▶ [What the task asks]
All that should come back is the lines of the data below from the one containing "Objeciones a la Iglesia católica (54, 1675)" to the one containing "Sally Ride (25, 457)", inclusive, exactly as they stand.

Pixel coordinate grounding data:
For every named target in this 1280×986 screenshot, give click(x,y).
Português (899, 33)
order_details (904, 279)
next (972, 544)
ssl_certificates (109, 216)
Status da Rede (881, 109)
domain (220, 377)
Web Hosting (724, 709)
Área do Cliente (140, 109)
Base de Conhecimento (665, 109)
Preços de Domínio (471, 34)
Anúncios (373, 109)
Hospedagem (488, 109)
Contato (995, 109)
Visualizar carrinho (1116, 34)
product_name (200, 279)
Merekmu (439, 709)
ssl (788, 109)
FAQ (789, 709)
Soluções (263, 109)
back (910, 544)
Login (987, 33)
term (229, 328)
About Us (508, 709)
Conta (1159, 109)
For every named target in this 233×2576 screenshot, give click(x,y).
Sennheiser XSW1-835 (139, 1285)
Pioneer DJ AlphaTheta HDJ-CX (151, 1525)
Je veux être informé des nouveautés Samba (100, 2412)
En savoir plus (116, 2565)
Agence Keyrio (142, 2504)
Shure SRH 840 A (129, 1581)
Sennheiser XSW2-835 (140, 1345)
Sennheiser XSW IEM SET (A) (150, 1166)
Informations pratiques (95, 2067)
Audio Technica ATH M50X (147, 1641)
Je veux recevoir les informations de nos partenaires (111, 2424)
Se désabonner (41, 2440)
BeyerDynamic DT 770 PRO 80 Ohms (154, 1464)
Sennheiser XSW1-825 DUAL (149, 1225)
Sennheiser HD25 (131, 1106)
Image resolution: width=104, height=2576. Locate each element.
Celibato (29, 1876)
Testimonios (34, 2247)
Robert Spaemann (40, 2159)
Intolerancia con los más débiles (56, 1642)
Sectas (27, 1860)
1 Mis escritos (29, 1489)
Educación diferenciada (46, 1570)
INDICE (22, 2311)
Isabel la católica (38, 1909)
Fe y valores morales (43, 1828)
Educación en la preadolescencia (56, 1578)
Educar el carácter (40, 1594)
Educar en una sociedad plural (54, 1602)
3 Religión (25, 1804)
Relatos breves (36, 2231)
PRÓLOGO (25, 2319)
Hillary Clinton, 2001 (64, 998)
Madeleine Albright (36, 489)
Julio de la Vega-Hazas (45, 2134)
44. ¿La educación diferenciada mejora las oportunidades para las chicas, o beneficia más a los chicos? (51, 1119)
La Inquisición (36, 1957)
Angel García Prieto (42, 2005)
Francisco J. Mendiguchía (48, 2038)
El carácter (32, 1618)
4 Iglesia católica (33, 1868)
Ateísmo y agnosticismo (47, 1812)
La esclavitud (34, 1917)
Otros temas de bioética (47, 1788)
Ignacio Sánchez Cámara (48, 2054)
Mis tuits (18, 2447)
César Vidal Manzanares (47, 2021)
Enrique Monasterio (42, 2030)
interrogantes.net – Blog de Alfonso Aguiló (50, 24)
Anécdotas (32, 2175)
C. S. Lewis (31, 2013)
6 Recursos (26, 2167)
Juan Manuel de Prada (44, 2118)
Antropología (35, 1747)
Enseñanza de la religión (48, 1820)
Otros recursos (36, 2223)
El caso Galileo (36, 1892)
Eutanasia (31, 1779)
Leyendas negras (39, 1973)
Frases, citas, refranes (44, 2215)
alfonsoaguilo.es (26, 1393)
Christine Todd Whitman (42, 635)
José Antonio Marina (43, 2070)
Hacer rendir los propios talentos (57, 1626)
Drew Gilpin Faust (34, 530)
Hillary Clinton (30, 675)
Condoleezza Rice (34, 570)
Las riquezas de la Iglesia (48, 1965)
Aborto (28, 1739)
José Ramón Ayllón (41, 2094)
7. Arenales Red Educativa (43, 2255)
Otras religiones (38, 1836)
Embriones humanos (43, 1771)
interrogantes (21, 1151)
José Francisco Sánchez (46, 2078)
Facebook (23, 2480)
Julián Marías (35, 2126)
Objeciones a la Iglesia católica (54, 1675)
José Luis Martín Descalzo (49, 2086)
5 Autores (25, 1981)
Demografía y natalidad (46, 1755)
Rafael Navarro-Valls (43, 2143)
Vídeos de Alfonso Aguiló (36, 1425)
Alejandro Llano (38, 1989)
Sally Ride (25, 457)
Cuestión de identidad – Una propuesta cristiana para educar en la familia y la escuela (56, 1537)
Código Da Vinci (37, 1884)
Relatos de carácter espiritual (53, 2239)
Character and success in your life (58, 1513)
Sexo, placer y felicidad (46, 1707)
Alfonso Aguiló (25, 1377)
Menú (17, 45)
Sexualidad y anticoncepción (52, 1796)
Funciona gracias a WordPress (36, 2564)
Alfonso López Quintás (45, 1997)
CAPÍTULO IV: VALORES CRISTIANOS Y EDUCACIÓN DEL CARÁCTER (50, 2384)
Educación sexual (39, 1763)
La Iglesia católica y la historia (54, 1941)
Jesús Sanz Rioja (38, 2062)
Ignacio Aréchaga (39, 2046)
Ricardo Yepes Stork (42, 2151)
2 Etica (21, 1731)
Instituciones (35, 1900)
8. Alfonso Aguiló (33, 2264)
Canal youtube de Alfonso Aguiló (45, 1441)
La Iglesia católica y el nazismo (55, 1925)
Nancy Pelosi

▶ [Expected output]
Objeciones a la Iglesia católica (54, 1675)
José Luis Martín Descalzo (49, 2086)
5 Autores (25, 1981)
Demografía y natalidad (46, 1755)
Rafael Navarro-Valls (43, 2143)
Vídeos de Alfonso Aguiló (36, 1425)
Alejandro Llano (38, 1989)
Sally Ride (25, 457)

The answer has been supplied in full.